From 26 August the candidates were elected by an electoral college; royalist and Girondin candidates were boycotted. On the same day news reached Paris that the Prussian army had occupied Longwy. On 28 August the assembly ordered a curfew for the next two days. The city gates were closed; all communication with the country was stopped. On 29 August the Prussians attacked Verdun. When this news arrived it escalated panic in the capital; the situation was highly critical. In the afternoon of 2 September the September Massacres began.

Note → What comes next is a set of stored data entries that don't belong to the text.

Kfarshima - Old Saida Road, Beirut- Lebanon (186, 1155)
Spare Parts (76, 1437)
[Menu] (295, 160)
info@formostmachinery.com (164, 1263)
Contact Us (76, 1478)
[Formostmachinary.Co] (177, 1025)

The electoral colleges voted from 2 to 19 September and lasted three weeks. To be an elector a citizen had to be over 21, resident one year in his department and not a domestic servant. An elector could stand as a candidate in any constituency. To be a delegate or a deputy an elector had to be over 25. If at the first ballot no candidate received an absolute majority of votes cast, there was to be a second ballot at which only the top two candidates of the first could compete.

==Campaign==
According to Malcolm Crook, "Evidence of orchestrated attempts to intimidate rivals is not hard to find." In Paris the sections accepted a proposal by Robespierre four a two stage screening process that was initially targeted at monarchists but ended up excluding all Girondins.

==Results==
Around 3,360,000 voters participated in the elections.
An absolute majority of the male deputies elected belonged to the Marais party, a political faction of vague but largely moderate policies. Although it is often stated that the Marais won around 389 seats, the leftist Montagnards led by Maximilien Robespierre won around 200 seats and the more moderate Girondin faction led by Jacques Pierre Brissot around 160 seats, there was no clear delineation of political affiliation and seat totals cannot be considered to be hard facts. Around 136 of the elected legislators joined the Jacobin club.

==Aftermath==
The Convention met for the first time on 21 September. Jérôme Pétion de Villeneuve of the Girondins was elected President of the Convention, while Girondins secured most of the posts in the secretariat. However, the elections preceded the fall of the Girondins as a political faction, mainly because of the political and social unrest following the war started by the Girondin-dominated government in the spring of 1792.